In November 2010, the Indian company V H Group bought Blackburn Rovers under the name of Venky's London Limited for £23 million. The new owners immediately sacked manager Sam Allardyce and replaced him with first-team coach Steve Kean, initially on a temporary basis, but by January 2011 he had been awarded a full-time contract until June 2013. Kean's appointment was shrouded in a great deal of controversy since his agent Jerome Anderson had earlier played a major role in advising Venky's during the takeover of the club in the preceding months.
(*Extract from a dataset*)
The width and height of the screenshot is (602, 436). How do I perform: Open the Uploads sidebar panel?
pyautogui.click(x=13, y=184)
In December 2011, Blackburn Rovers posted an annual pre-tax loss of £18.6m for the year ending 30 June 2011. Despite this, the owners of Blackburn Rovers provided assurances over the continued funding of the club, even if they were relegated.
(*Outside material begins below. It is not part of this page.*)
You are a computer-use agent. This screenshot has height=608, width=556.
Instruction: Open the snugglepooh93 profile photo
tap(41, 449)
On 7 May 2012, the club was relegated to the Championship after being defeated at home by Wigan Athletic in the penultimate game of the season, ending eleven years in the Premier League.

At the start of the 2012–2013 season, Steve Kean, the manager in charge for the previous relegation season, was given a chance by owners to win promotion and kept his job as the manager. Ultimately though, pressure from the supporters who had been calling for the managers removal for months resulted in his resignation as manager on 29 September 2012. A succession of managers came and went over the next few seasons, with current manager Tony Mowbray arriving just before Blackburn were relegated to a League One in 2017. Promotion was achieved at the first attempt and Blackburn have remained in the Championship since.

Jon Dahl Tomasson took over as manager of Blackburn Rovers after Tony Mowbray stepped down at the end of the 2021/22 season.